Deleting
Temporary Files Created by Web Sites Using PHP
Bruno Pedro
Many Web sites use temporary files for one reason or another.
Sometimes they generate images, send them to the browser, and then
remove them. What if the user clicks on the "STOP" button?
The script will abort and all those temporary files will become
permanent. You could delete them manually, or periodically with
crontab, or you could automate this task using PHP. The solution
presented in this article takes advantage of PHP's ability
to execute a specific task whenever a script terminates.
Traditional Solutions
Manual Removal
Typically, these temporary Web files are saved in a specific directory.
Sometimes there is even an algorithm that generates the location
and name of these files. The easiest solution is to manually remove
the unwanted files. This solution, although easy, is very time consuming.
In UNIX, we could delete all files on a given directory in the following
way:
$ rm /some_dir/*
Periodic Removal
The second solution, and perhaps the most used one, is the creation
of a process that is executed periodically to remove the files.

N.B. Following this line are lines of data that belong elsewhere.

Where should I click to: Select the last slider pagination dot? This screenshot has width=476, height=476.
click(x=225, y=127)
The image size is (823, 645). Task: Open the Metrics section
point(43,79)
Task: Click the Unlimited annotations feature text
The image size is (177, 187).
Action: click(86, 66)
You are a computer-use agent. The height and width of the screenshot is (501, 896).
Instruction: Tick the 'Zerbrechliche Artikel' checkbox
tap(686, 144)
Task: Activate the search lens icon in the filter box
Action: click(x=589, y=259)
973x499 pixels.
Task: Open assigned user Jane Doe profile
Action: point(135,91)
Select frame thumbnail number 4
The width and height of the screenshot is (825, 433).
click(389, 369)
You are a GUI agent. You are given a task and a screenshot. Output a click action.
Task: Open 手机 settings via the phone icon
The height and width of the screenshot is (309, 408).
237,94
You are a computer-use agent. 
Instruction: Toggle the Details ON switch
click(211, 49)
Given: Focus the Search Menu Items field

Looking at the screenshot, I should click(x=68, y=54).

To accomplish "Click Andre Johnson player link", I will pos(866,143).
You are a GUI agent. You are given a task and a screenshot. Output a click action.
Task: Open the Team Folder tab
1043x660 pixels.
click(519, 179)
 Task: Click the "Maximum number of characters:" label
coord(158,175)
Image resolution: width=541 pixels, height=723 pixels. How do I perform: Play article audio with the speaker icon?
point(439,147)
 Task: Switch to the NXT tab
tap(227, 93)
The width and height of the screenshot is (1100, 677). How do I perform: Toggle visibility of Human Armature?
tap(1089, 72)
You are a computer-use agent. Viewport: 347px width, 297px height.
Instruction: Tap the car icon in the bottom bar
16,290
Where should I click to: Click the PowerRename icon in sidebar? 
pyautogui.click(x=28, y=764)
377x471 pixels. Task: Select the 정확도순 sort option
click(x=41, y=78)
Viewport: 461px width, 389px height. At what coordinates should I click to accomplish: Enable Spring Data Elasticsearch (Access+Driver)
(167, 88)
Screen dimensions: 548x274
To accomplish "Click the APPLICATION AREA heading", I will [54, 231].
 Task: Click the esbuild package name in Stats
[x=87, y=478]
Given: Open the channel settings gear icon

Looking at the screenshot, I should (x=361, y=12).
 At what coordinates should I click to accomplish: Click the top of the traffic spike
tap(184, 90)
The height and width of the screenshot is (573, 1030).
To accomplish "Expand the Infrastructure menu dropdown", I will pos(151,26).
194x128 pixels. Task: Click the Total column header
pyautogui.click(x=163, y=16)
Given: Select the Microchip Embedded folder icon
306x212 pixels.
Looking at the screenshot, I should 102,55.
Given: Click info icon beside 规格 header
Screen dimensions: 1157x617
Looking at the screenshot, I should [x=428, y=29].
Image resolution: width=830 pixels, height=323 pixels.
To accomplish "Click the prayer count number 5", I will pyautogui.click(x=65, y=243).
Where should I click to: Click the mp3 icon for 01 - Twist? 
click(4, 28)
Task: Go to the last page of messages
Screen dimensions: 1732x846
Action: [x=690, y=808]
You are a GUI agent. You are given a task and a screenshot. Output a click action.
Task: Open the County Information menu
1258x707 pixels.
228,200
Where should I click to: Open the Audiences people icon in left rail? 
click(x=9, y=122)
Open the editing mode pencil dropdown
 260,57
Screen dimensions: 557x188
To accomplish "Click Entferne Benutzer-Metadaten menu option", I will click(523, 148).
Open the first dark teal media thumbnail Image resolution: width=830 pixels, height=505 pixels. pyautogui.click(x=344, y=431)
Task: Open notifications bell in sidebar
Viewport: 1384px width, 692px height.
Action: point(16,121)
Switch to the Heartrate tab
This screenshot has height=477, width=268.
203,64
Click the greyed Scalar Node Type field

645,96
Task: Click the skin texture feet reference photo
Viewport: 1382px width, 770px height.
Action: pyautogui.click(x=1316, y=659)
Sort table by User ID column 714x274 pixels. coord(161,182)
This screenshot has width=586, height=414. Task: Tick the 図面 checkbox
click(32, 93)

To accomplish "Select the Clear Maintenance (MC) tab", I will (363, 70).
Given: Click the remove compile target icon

In UNIX, the easiest way to accomplish this goal is with crontab.
The following crontab entry illustrates a removal that would execute
everyday at 00:00:
# remove all files at /some_dir
00 00 * * * root rm /some_dir/*
However, the chosen timing might not be enough to keep the amount
of files and occupied space within a reasonable limit. Furthermore,
at any given moment, there might not be files to delete, making the
use of resources pointless. It would be great if there were some way
to know whether the script was aborted and take the necessary measures.
The PHP Solution
Removal at the End of the Script
In PHP, this functionality is called register_shutdown_function().
Through this function, you can call a specific function anytime
the script terminates. There is only one input argument: the name
of the function to be executed at the end of the script. That function
cannot have input arguments, so it must be carefully designed. As
the function is executed upon script termination, there is no way
of producing output.
In this way, you can direct the script execution to a specific
function whenever it is terminated. This is a good solution when
you don't care whether the script was aborted or terminated
normally. It is also a good solution when you need to delete a file
at the end of the script. As an example, I will analyze a script
that first generates a file with a random name and then shows its
contents on the browser. To begin, here is the script without the
added functionality:
<?php
// create a random file and fill it with custom data
srand ((float) microtime() * 1000000);
$rand = rand(1000,10000);
$fname = $rand.".txt";
$file = fopen($fname,"w");
fputs($file,"Test data");
fclose($file);
// simulate time consumption
for ($i=0;$i<1000000;$i++) {
srand ((float) microtime() * 1000000);
$rand = rand(1000,10000);
}
// send something to the browser
for ($i=0;$i<100;$i++) {
srand ((float) microtime() * 1000000);
$rand = rand(1000,10000);
echo $rand."<br>\n";
}
// delete the file
unlink($fname);
?>
In this case, the file is removed at the end of the script. If, for
any reason, the script aborts, the file is not removed. Test this
script by clicking on the "STOP" button of your browser
some seconds after you start it. To guarantee that the file is removed,
we must implement the following code:
<?php
// this is the function responsible for deleting the unwanted file
function cleanexit() {
// we need to use the variable that holds the file name
global $fname;
// delete the file
// (here we have to use the complete path)
unlink("/some_dir/".$fname);
}
// this is how we tell PHP to run the cleanexit()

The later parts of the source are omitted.